When a file is deleted, tell the block device that we don't care about
its blocks any more.

Signed-off-by: David Woodhouse <[email protected]>
---
For linux-next, where sb_issue_discard() has been implemented.
http://git.kernel.dk/?p=linux-2.6-block.git;a=shortlog;h=refs/heads/for-next

fs/ext2/balloc.c | 9 ++++++---
1 files changed, 6 insertions(+), 3 deletions(-)

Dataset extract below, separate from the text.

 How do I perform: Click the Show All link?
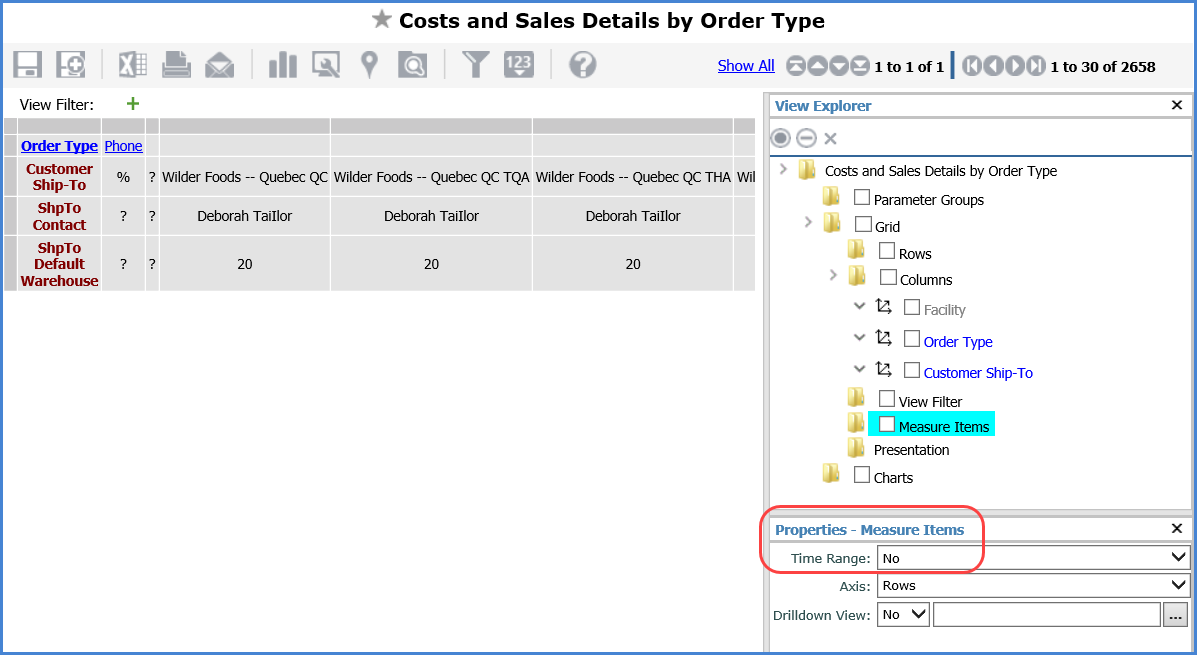(x=746, y=66)
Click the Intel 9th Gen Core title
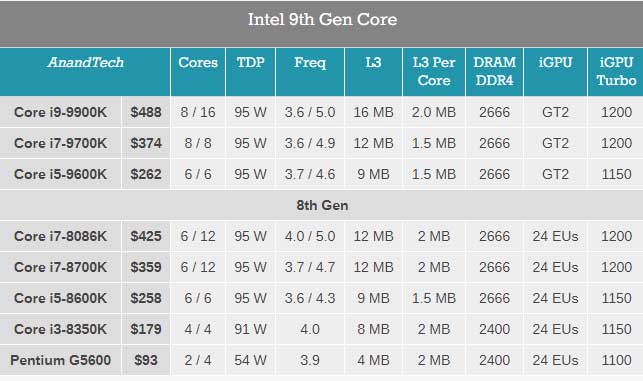Viewport: 643px width, 381px height. (x=322, y=20)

diff --git a/fs/ext2/balloc.c b/fs/ext2/balloc.c
index 10bb02c..03fc2dc 100644
--- a/fs/ext2/balloc.c
+++ b/fs/ext2/balloc.c
@@ -16,6 +16,7 @@
#include <linux/sched.h>
#include <linux/buffer_head.h>
#include <linux/capability.h>
+#include <linux/blkdev.h>

/*
* balloc.c contains the blocks allocation and deallocation routines
@@ -478,13 +479,13 @@ void ext2_discard_reservation(struct inode *inode)
}

/**
- * ext2_free_blocks_sb() -- Free given blocks and update quota and i_blocks
+ * ext2_free_blocks() -- Free given blocks and update quota and i_blocks
* @inode: inode
* @block: start physcial block to free
* @count: number of blocks to free
*/
-void ext2_free_blocks (struct inode * inode, unsigned long block,
- unsigned long count)
+void ext2_free_blocks(struct inode * inode, unsigned long block,
+ unsigned long count)
{
struct buffer_head *bitmap_bh = NULL;
struct buffer_head * bh2;
@@ -555,6 +556,8 @@ do_more:
}
}

+ sb_issue_discard(sb, block, count);
+
mark_buffer_dirty(bitmap_bh);
if (sb->s_flags & MS_SYNCHRONOUS)
sync_dirty_buffer(bitmap_bh);
--
1.5.5.1


--
David Woodhouse Open Source Technology Centre
[email protected] Intel Corporation





2008-08-14 09:05:50

by David Woodhouse

[permalink] [raw]
Subject: Re: [EXT2] Discard unused sectors

I'm not sure how to do this for ext[34]. The sb_issue_discard() function
issues its requests as a soft barrier, because for naïve callers it
needs to ensure that the discard happens _before_ any subsequent writes
to the same sectors (if they get reallocated immediately).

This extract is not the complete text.